**Passage provided**
* * * * *

I read a very wide ranging article quoting amongst others David Irvine who is the Head of ASIO, the Australian Security Intelligence Office and it details that
"The ordinarily shadowy DSD has published a detailed study on its top 35 cyber "mitigation strategies". In research that won the 2011 National Cybersecurity Innovation Award in the US, DSD found that 85 per cent of intrusions were thwarted by its first four mitigants alone.
DSD's Mike Burgess recalls that "a few years ago, one of my staff assisted ASIO in responding to a major incident on the network of one of Australia's biggest companies. The first thing he was asked by techies from the affected company was 'what can we do to stop this?'. "As legend has it, my staff member wrote down a list of things to do on the back of a cocktail napkin [which became DSD's] flagship document.""
So, on the back of a cocktail napkin, which I guess is a step up from the back of a fag packet four things that can stop up to 85 percent of intrusions are known, and so well known it didn't take an army of officials, experts et el… just a man (clearly talented), a writing instrument and a cocktail napkin. I might be wrong but I think this list was first published in 2010 (happy to be corrected) and was recently updated.
The question is does Australia or any other Government mandate these four things? When I asked Mike Burgess just over a year ago he said that Australia didn't mandate these items, I could find no evidence or confirmation that the position has changed and if it has not changed why not? If the 85% figure is correct and the USA validated this research why hasn't the G8 or G20, or the EU mandated this?
The article goes on to say how the ""target environment" is becoming richer by the day as our electricity, power, transport, and communications infrastructures are inexorably integrated into the internet" so you would think that there would be greater motivation to protect Federal Government as well as providers of Critical Infrastructure, especially as Irvine goes onto say:
"Electronic intelligence gathering is being used against Australia on a massive scale to extract confidential information from governments, the private sector and ordinary individuals," he says.

* * * * *

**Data shown**

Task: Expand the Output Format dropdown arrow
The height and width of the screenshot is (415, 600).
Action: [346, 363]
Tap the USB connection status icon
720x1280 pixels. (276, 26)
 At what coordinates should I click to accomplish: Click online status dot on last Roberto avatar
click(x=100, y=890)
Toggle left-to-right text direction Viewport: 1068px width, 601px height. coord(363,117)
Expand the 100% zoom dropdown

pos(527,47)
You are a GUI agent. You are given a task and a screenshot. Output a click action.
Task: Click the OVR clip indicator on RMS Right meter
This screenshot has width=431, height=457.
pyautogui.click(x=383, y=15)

* * * * *

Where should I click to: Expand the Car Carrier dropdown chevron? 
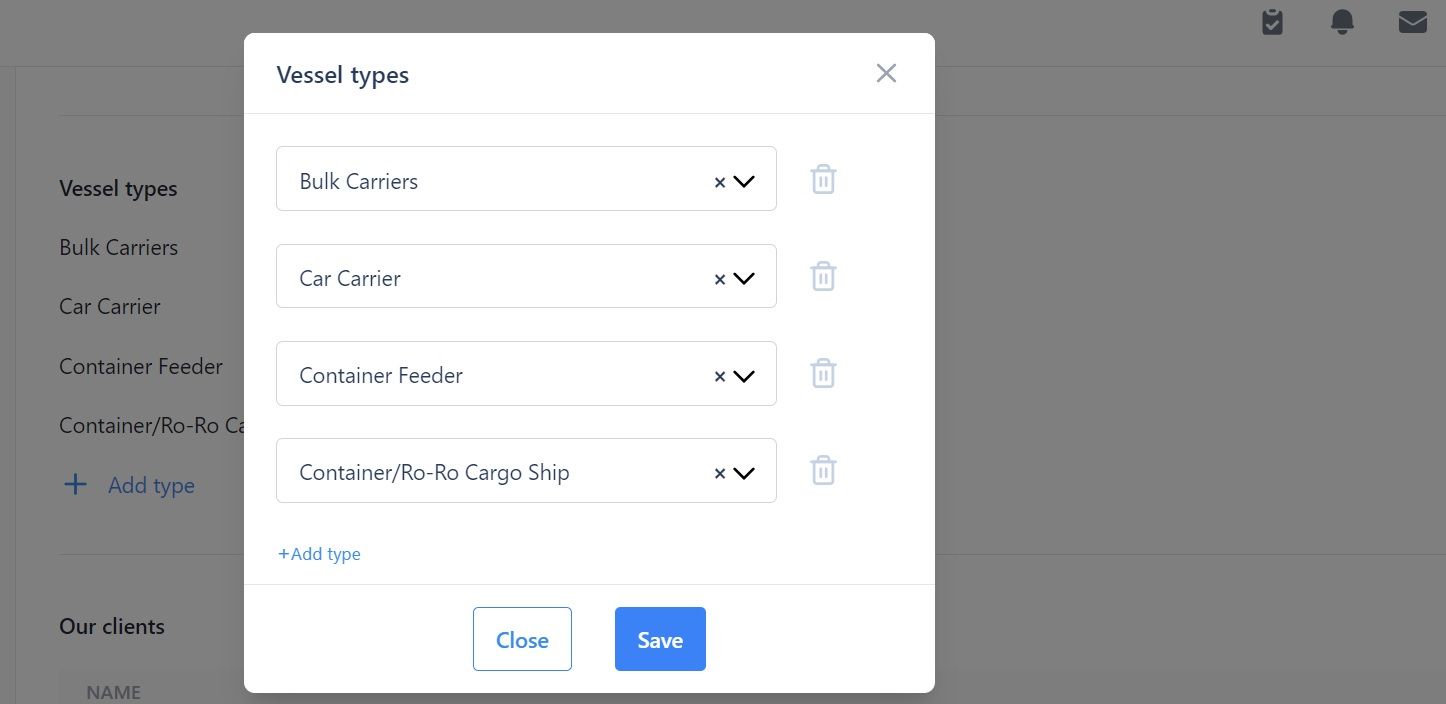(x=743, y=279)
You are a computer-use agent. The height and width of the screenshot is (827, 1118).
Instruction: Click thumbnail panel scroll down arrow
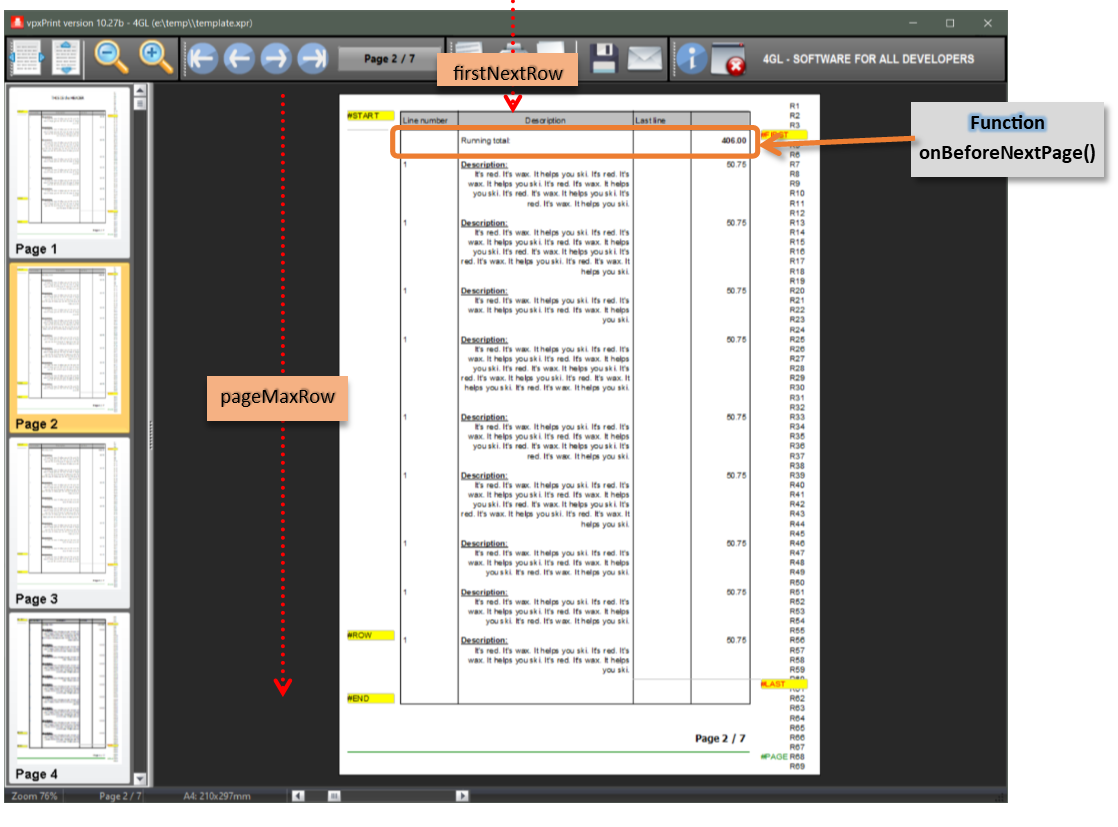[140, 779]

* * * * *

**Explore the material**
- a) In the passage on Australia's cyber mitigation strategies, what award did the DSD research win?
- b) Write the next part of the passage on Australia's cyber mitigation strategies, starting right after its final sentence.

**Results in order**
- a) The 2011 National Cybersecurity Innovation Award in the US.

- b)
"It is used to steal intellectual property, all kinds of defence secrets, weapons designs, and commercially advantageous information. The security threat presented by the exploitation ... of the cyber world is both pervasive and insidious. It is ubiquitous and is enabled by what we would normally expect to be a great social and economic good – technological advance."
Governments around the world are calling for more data to be kept on their citizens (just look at the USA, the EU and Australia), but I do not see any mandatory action and standards on what Governments can do to protect themselves. Even this article states:
"Irvine argues that "the ability of the private sector and governments to protect the personal information of their customers and clients in accordance with modern privacy laws is called into question by the apparent ease with which hackers have been able to break into data banks around the world".
Attorney-General Nicola Roxon has referred the proposals to the Parliamentary Joint Committee on Intelligence and Security. She recognises that a signal issue remains – "whether the government needs to obligate the telecommunications industry to protect their networks from unauthorised interference"."
If the Australian Government (DSD) alone is quoting $4.5bn as the cost of cyber crime then Governments must take their own medicine and mandate the top 4 items to stop up to 85% of the intrusions. Governments and the technology community must collaborate and jointly invest to invent technologies that can mitigate the remaining 15% accepting we can never stop the ingenuity of man from doing something stupid. Surely if ever there was a business case that was compelling then this is it.